- WORK ORDER -
What you give back should be exactly the lines from the one with "Task: Click the dynamite timer gift image" through the end of the data, without the pictures.

*** Opening of PROVIDED INFORMATION ***

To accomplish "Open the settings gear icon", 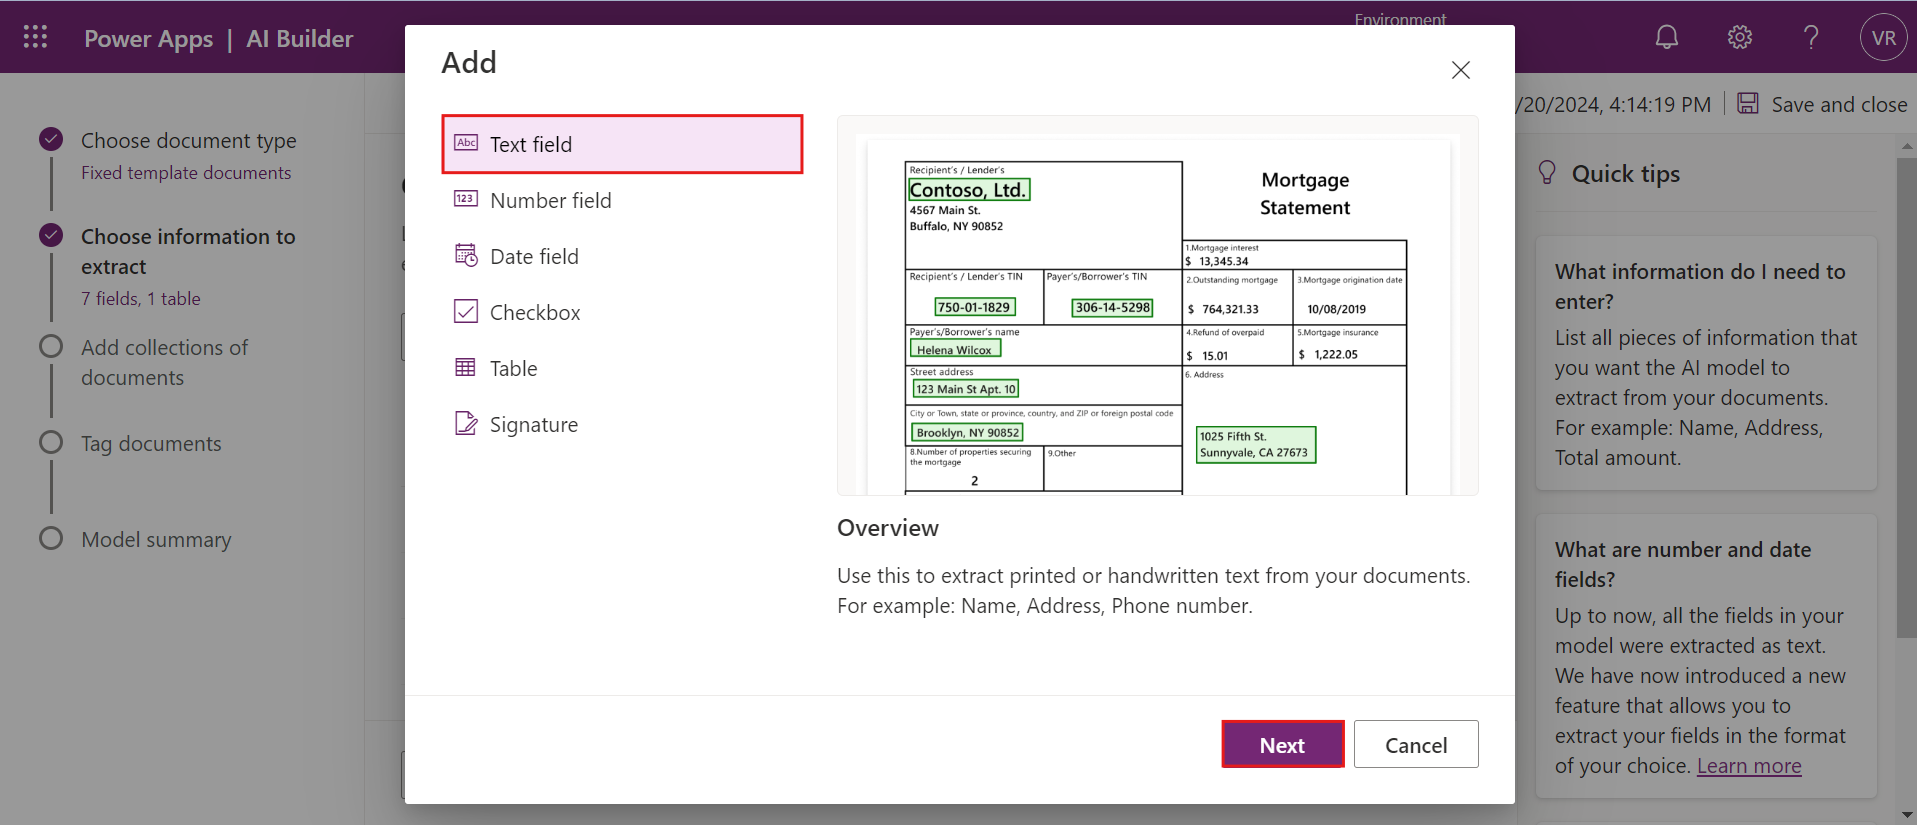I will pyautogui.click(x=1739, y=38).
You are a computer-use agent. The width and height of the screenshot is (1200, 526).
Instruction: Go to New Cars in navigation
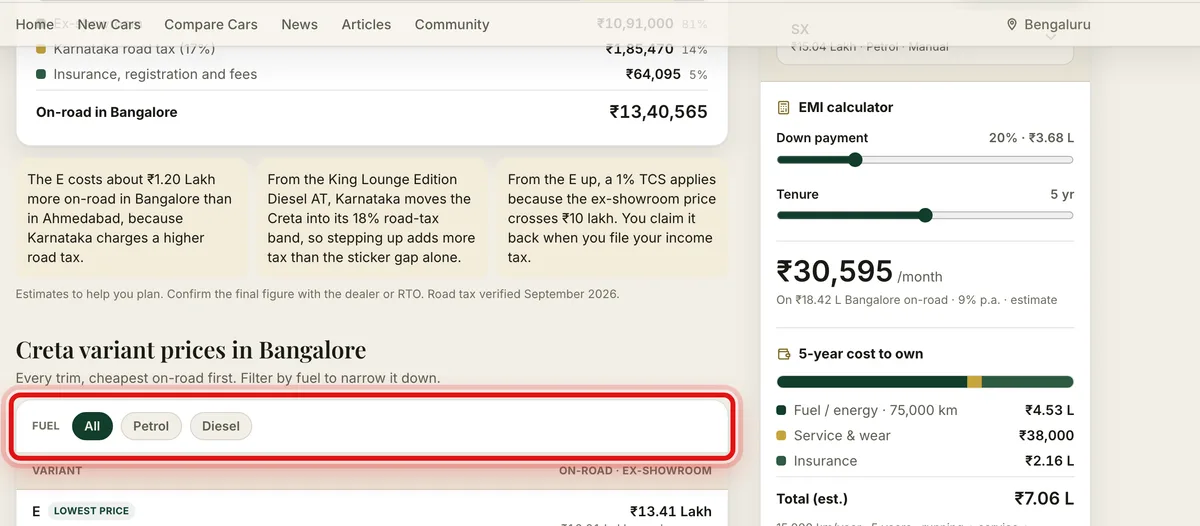coord(109,24)
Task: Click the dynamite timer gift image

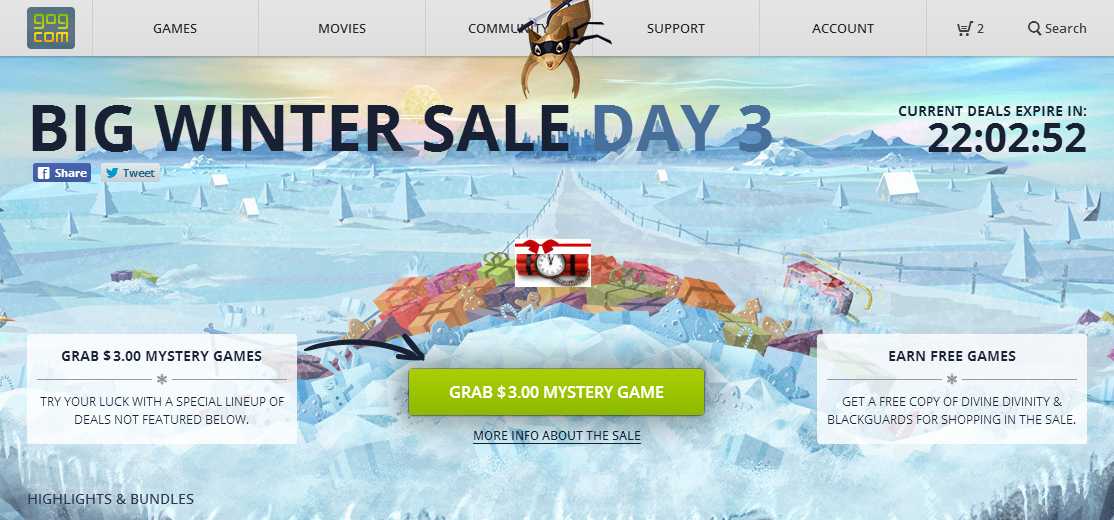Action: pyautogui.click(x=553, y=263)
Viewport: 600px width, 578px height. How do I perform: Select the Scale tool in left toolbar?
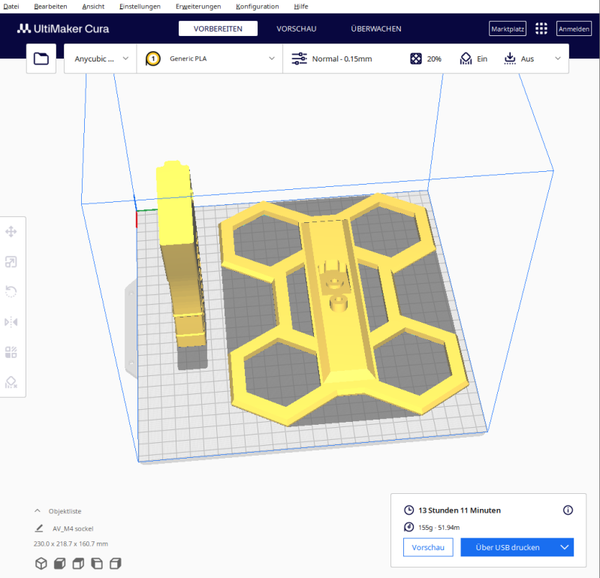point(11,262)
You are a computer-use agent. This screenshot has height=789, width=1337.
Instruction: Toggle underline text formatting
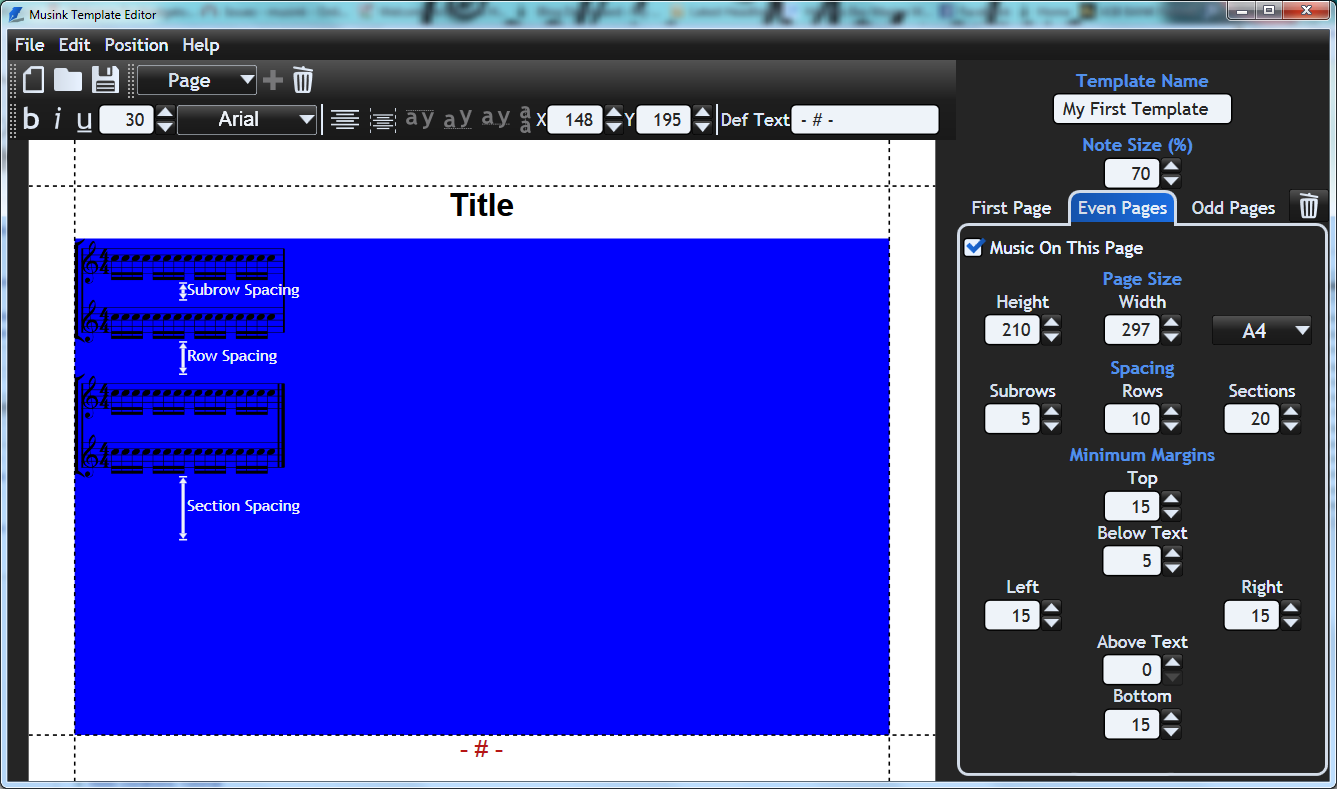[84, 120]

*** Close of PROVIDED INFORMATION ***

- TASK SOLUTION -
Task: Click the dynamite timer gift image

Action: pyautogui.click(x=553, y=263)
Viewport: 600px width, 578px height. How do I perform: Select the Scale tool in left toolbar?
point(11,262)
You are a computer-use agent. This screenshot has height=789, width=1337.
Instruction: Toggle underline text formatting
[84, 120]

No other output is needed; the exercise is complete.